__Try it__
An exact copy, beginning at the line containing "Click the 'No value set' Id text" and ending at the final line of the records that follow, is the answer; it has no pictures and no other text.

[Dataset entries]
- Opening Delimiter -

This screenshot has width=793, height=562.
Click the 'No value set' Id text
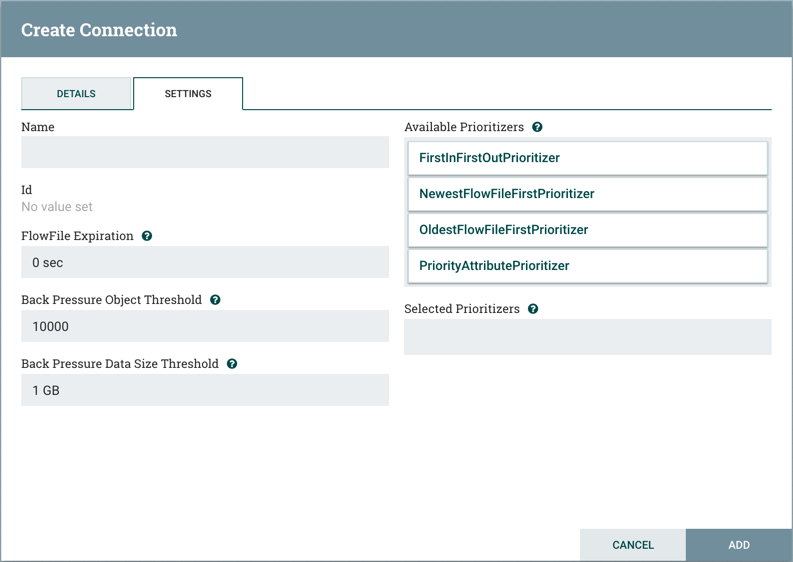57,207

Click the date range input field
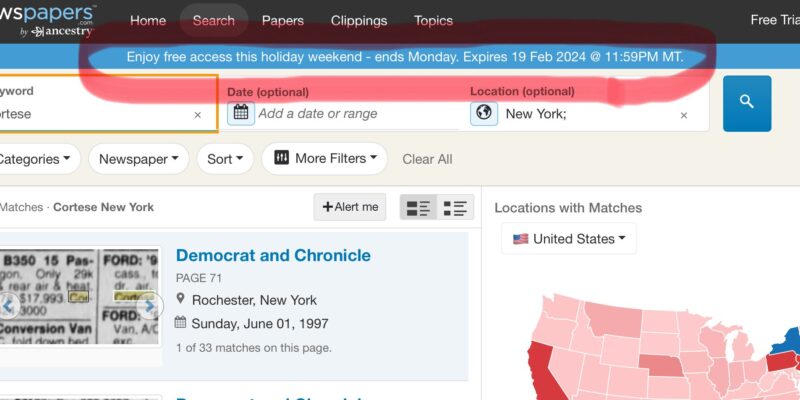(350, 114)
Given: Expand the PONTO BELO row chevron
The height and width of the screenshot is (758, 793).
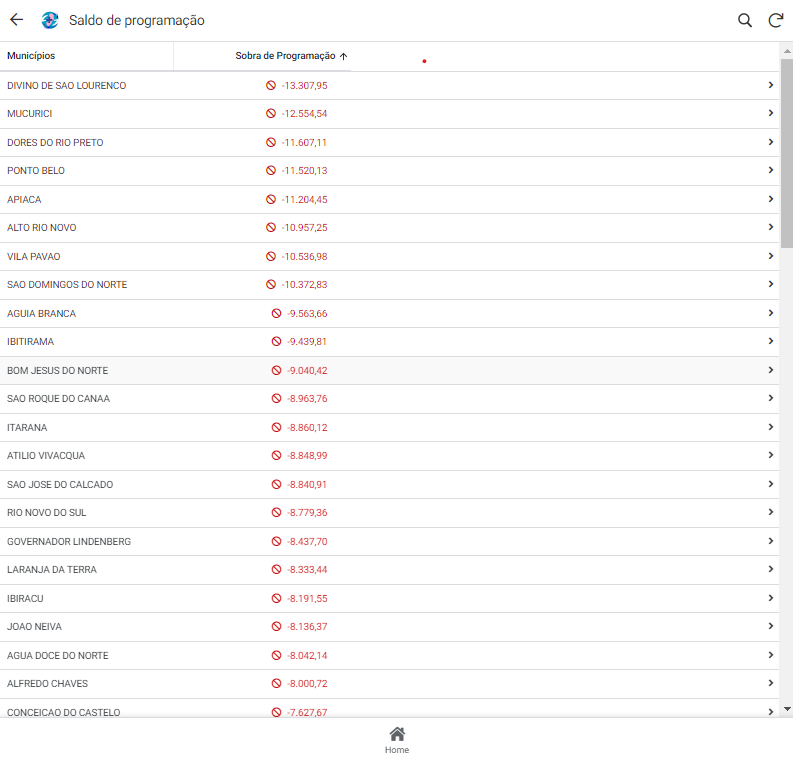Looking at the screenshot, I should pos(770,170).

- Closing Delimiter -

__Answer section__
Click the 'No value set' Id text
57,207

Click the date range input field
(350, 114)
Given: Expand the PONTO BELO row chevron
The height and width of the screenshot is (758, 793).
Looking at the screenshot, I should pos(770,170).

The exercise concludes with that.